In your example, $R = \tiny\begin{pmatrix} \ast & \ast & \ast \\ 0 & \ast & \ast \\ 0 & 0 & \ast\end{pmatrix}$ admits a decomposition $1 = e_1 + e_2 + e_3$ with $e_1 := \tiny\begin{pmatrix} 1 & 0 & 0 \\ 0 & 0 & 0 \\ 0& 0 & 0 \end{pmatrix}$ etc., hence any $R$-module $M$ decomposes as $M = M_1\oplus M_2\oplus M_3$ with $M_i := e_i M$ - since $R$ is a ${\mathbb Q}$-algebra, this is even a decomposition as ${\mathbb Q}$-vector spaces. Moreover, the element $e_{12} := \tiny\begin{pmatrix} 0 & 1 & 0 \\ 0 & 0 & 0 \\ 0 & 0 & 0\end{pmatrix}$ and the analogously defined $e_{13}$ and $e_{23}$ act as ${\mathbb Q}$-linear homomorphisms $\alpha: M_2\to M_1$, $\gamma: M_3\to M_1$ and $\beta: M_3\to M_2$, respectively, and by associativity of the $R$-action, $e_{12} e_{23} = e_{13}$ implies that the composition $M_3\xrightarrow{\beta} M_2\xrightarrow{\alpha} M_1$ equals $M_3\xrightarrow{\gamma} M_1$.

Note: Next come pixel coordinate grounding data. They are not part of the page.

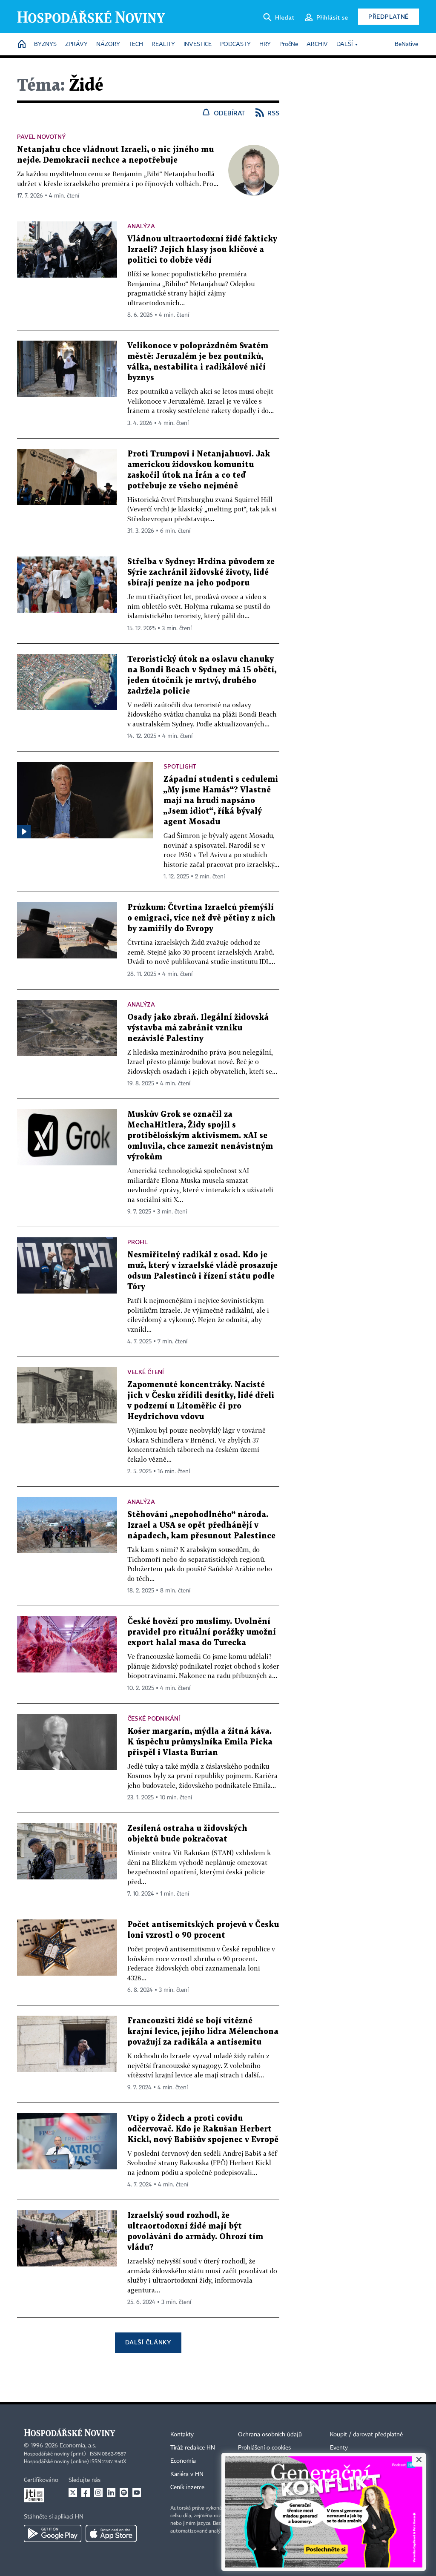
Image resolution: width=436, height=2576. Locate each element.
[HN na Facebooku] (85, 2492)
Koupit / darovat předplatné (366, 2435)
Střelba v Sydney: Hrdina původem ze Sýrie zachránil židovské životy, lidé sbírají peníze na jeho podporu (201, 572)
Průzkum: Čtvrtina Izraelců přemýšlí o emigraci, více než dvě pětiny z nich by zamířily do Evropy (201, 918)
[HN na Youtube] (136, 2492)
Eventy (339, 2448)
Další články (148, 2342)
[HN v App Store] (111, 2533)
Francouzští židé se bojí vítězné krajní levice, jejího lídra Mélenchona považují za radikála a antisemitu (202, 2031)
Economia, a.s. (78, 2446)
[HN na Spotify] (124, 2492)
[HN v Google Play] (52, 2533)
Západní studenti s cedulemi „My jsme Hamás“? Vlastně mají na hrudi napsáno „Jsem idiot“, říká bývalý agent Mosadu (221, 801)
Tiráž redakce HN (192, 2448)
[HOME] (22, 44)
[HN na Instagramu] (98, 2492)
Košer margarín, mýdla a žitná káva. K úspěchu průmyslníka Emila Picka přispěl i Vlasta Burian (199, 1742)
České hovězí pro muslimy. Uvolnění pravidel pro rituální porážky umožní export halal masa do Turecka (201, 1632)
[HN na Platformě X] (73, 2492)
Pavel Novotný (41, 136)
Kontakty (182, 2435)
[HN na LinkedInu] (111, 2492)
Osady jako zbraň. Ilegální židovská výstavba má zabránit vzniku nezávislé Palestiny (198, 1028)
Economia (183, 2461)
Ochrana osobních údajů (270, 2435)
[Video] (24, 831)
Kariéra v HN (187, 2474)
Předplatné (388, 16)
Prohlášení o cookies (264, 2448)
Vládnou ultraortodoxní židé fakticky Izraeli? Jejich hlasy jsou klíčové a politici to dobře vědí (202, 249)
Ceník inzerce (187, 2487)
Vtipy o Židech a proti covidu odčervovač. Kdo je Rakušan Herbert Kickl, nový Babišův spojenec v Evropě (202, 2129)
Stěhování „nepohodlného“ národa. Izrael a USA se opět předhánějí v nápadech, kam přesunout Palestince (201, 1525)
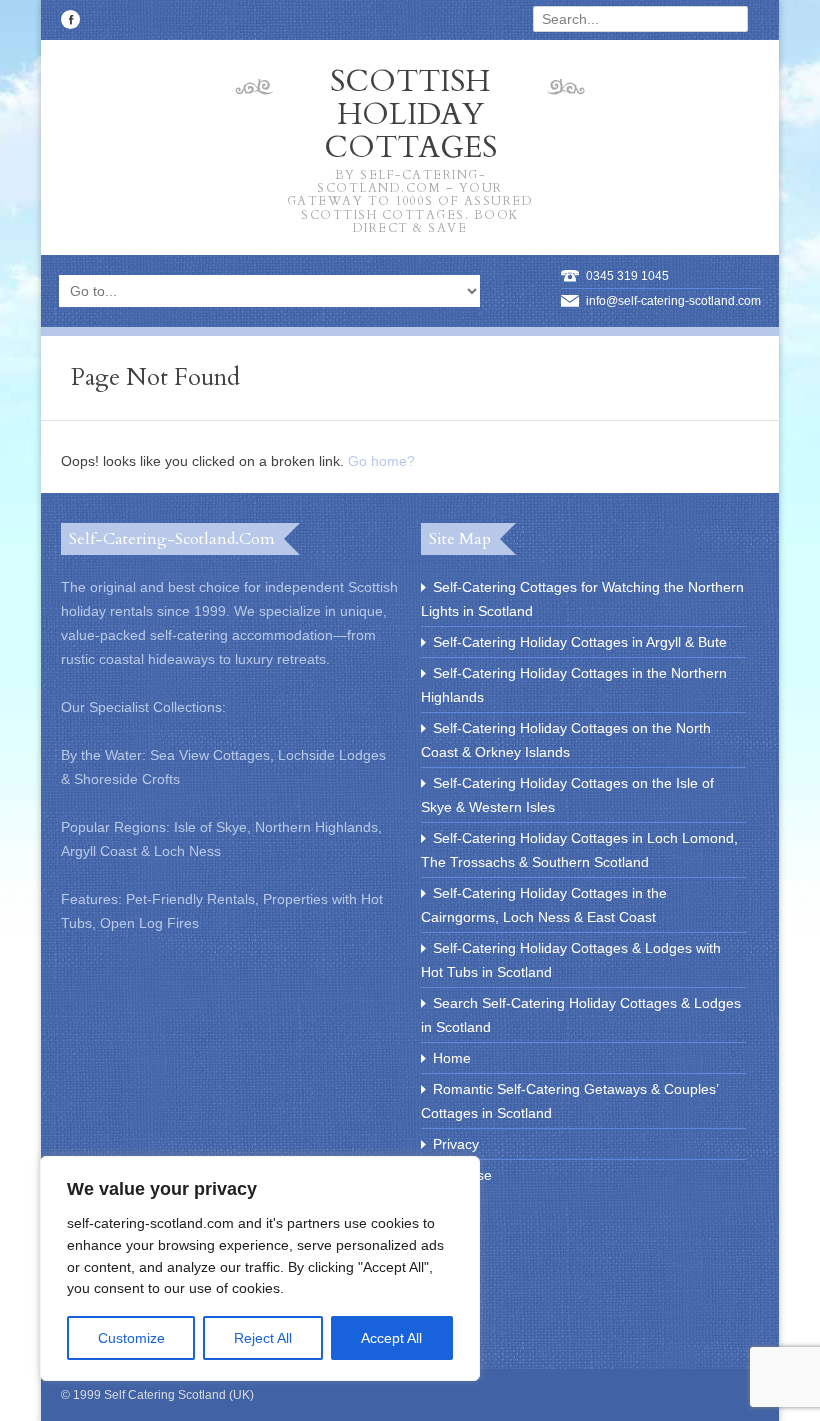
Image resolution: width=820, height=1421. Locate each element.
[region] (260, 1268)
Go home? (381, 461)
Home (452, 1058)
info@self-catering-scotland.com (673, 301)
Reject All (263, 1338)
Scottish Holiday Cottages (410, 148)
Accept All (391, 1338)
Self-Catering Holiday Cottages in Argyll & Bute (580, 642)
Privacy (456, 1144)
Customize (131, 1338)
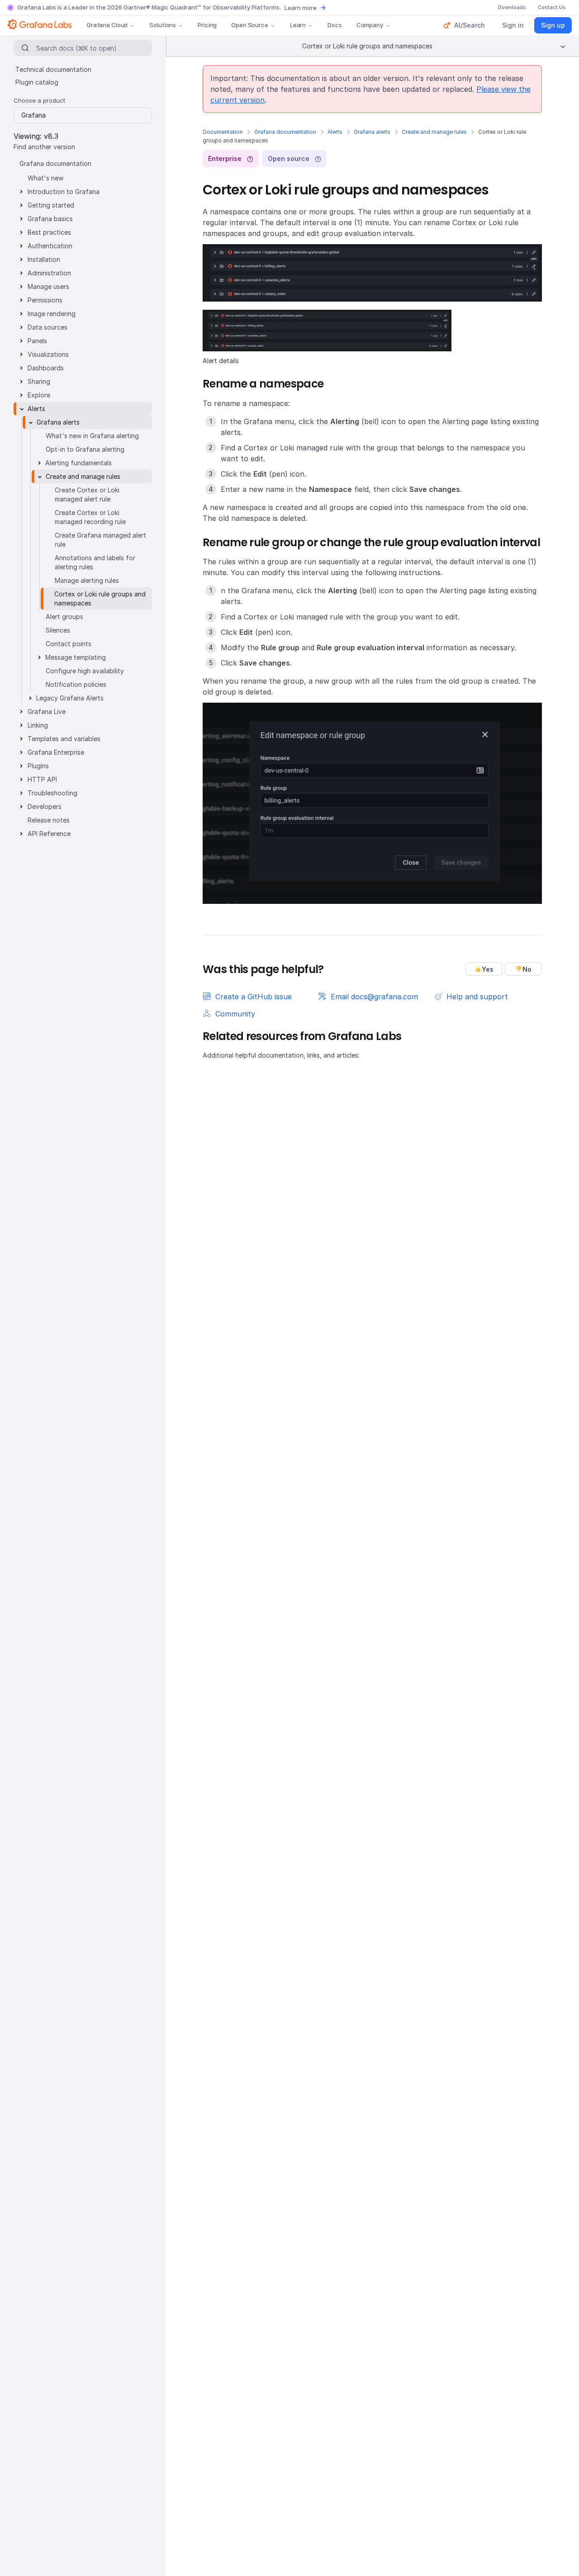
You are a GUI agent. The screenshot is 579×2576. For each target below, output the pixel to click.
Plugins (38, 766)
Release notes (49, 820)
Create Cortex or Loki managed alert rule (87, 494)
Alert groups (64, 616)
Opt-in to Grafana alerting (85, 449)
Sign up (553, 25)
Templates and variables (64, 738)
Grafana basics (50, 218)
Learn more (301, 7)
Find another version (44, 147)
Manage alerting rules (87, 580)
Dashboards (46, 368)
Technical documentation (53, 69)
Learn (298, 24)
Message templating (75, 657)
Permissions (45, 300)
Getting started (51, 205)
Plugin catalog (36, 82)
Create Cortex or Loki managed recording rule (90, 517)
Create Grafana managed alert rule (100, 539)
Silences (58, 630)
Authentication (50, 246)
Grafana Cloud (107, 24)
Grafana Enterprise (56, 752)
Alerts (334, 131)
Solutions (162, 24)
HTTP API (42, 779)
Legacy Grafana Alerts (70, 698)
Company (369, 24)
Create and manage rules (434, 131)
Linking (38, 725)
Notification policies (76, 684)
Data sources (47, 327)
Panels (37, 341)
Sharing (39, 381)
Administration (49, 273)
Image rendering (52, 313)
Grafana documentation (285, 131)
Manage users (48, 286)
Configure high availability (85, 671)
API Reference (49, 833)
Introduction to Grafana (64, 191)
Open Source (249, 24)
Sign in (513, 25)
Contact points (68, 644)
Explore (39, 395)
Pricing (207, 24)
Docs (334, 24)
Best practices (49, 232)
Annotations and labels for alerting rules (95, 562)
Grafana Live (47, 711)
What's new (45, 178)
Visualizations (48, 354)
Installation (44, 259)
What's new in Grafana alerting (92, 436)
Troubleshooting (52, 793)
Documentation (223, 131)
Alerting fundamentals (78, 463)
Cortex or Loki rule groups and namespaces (100, 598)
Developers (45, 806)
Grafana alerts (372, 131)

All in all, this means that $R\text{-Mod}$ is equivalent to the category of diagrams of ${\mathbb Q}$-vector spaces of the form $\bullet\leftarrow\bullet\leftarrow\bullet$, with commutative diagrams as morphisms.
In this description, your module $M_2$ corresponds to $0\leftarrow {\mathbb Q}\leftarrow 0$, while $M_1$ corresponds to ${\mathbb Q}\leftarrow 0\leftarrow 0$. Now it is clear that the only extensions between $M_2$ and $M_1$ are of the form $E_\lambda :\equiv {\mathbb Q}\stackrel{\lambda}{\leftarrow}{\mathbb Q}\leftarrow 0$ with $\lambda\in{\mathbb Q}$, and they are non-split if and only if $\lambda\neq 0$. Moreover, $E_\lambda\cong E_\mu$ for $\lambda,\mu\in{\mathbb Q}\setminus\{0\}$ via multiplication by $\frac{\lambda}{\mu}$ in either the first or second copy of ${\mathbb Q}$.